Como muchas mujeres fui anoréxica, fui flaca, fui delgada, estuve “repuestica” y ahora mi figura dista mucho de la de la flaca de la universidad. Todas mis tallas han aumentado con los años, y con las tallas y los años, los chistes y comentarios de familiares: A los 14 no me ponía la ropa sino que me la colgaba; a los 16, o me habían sacado las cordales o me estaba comiendo toda la sopita porque se me notaba en los cachetes; a los 29 no dejo de escuchar de algunos tíos que “jamás nos hubiéramos imaginado que usted se fuera a engordar”. Y así. Entonces, como a muchas de las mujeres de esta ciudad, me dio por adelgazar.
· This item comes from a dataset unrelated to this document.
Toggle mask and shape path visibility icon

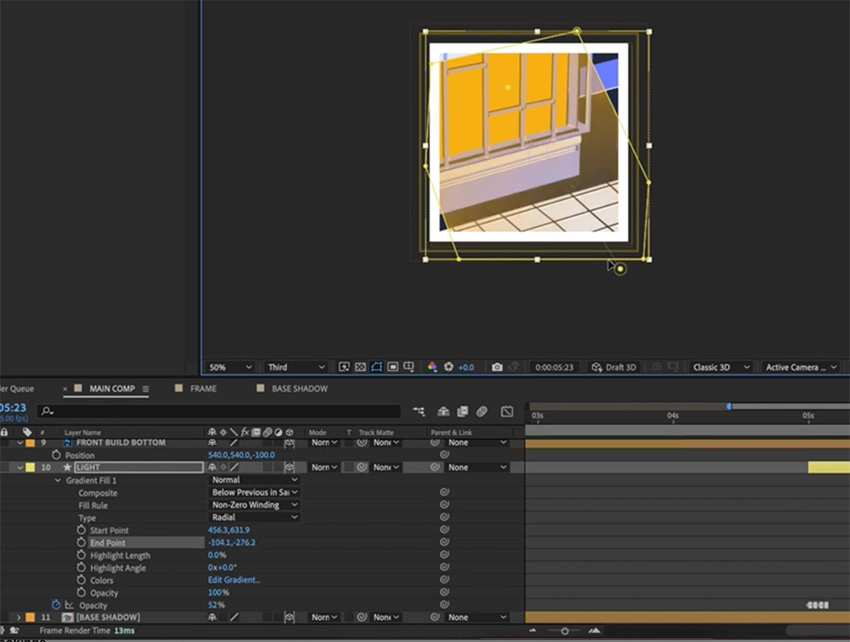[377, 367]
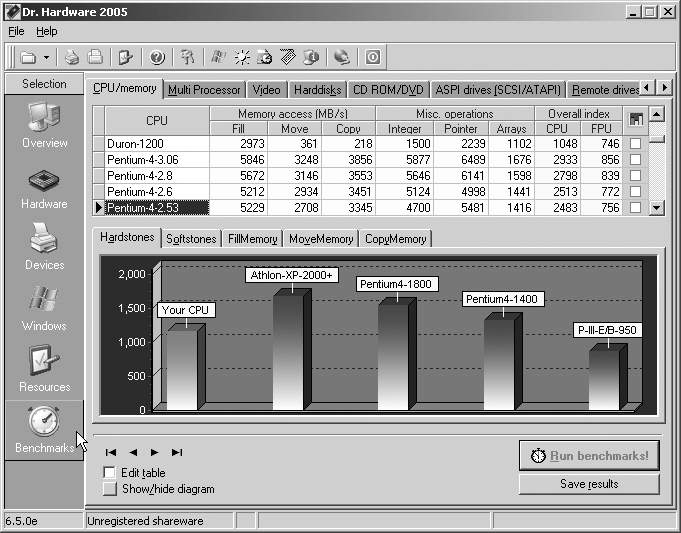Click the Run benchmarks! button

[589, 455]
Carboxiterapia, vacumterapia, presoterapia, comenzaron a ser términos dolorosamente familiares para mí.

Pero mi primer acercamiento a una clínica estética me dejó un sinsabor que quiero compartir, porque a mujeres y actitudes como esas sí hay que prestarles atención. “Ese gordo tuyo, ¡FO!”, expresó la profesional de la salud, así pretendía venderme el tratamiento ambulatorio que en cuestión de tres horas me podría dejar con un abdomen perfecto “te puedo rayar para que parezca que has hecho ejercicio”, “vas a hacer la envidia de tus amigas”.

Pero no, no me interesaba tener el abdomen de la deportista que no soy ni quiero que mis amigas me tengan envidia. Si no me quiero gastar dos horas de mi día haciendo ejercicio, asumo con entereza que mi barriga no luzca como si lo hiciera. Y de mis amigas, prefiero admiración, respeto y lealtad que envidia. Tengo pocas amigas y ninguna de ellas es perfecta, bellamente imperfectas todas ellas.

Renuncié a adelgazar, decidí que unos masajes serían suficientes, que las hamburguesas son deliciosas como para dejar de comerlas (y eso mismo me dice la masajista), que hay ropa para todos los cuerpos y que la belleza no está solo por dentro; que, de verdad, no vale la pena buscar tanto la eliminación de unos kilos. Sin embargo, ahora con la sonada columna (justo acabo de leer la -esa sí- columna de Ricardo Silva en la que expone otros argumentos relacionados con el lamentable sentido del humor) recordé a la médica y sus ofensivas palabras, que intentó decir con muy buen humor, por supuesto. Recordé a las mamás diciendo “guarde la barriga”, recordé cuando a mi hermana le dijeron que “a los gordos solo los quiere la mamá”. Y así por el estilo.

Que una mujer hecha entre gimnasios y quirófanos se goce a las gordas no es problema. Problema es que ese patrón se repita cada día, en tantos espacios, pues entre la posible baja autoestima de una mujer cuya apariencia física no encaja en lo que muestra la televisión (porque la gorda que consigue novio es la gran hazaña en una telenovela) y las palabras de una médica cuyo nombre olvidé, son varios millones de pesos los que se transan y varias lágrimas las que se derraman. Eso es lo que realmente me preocupa.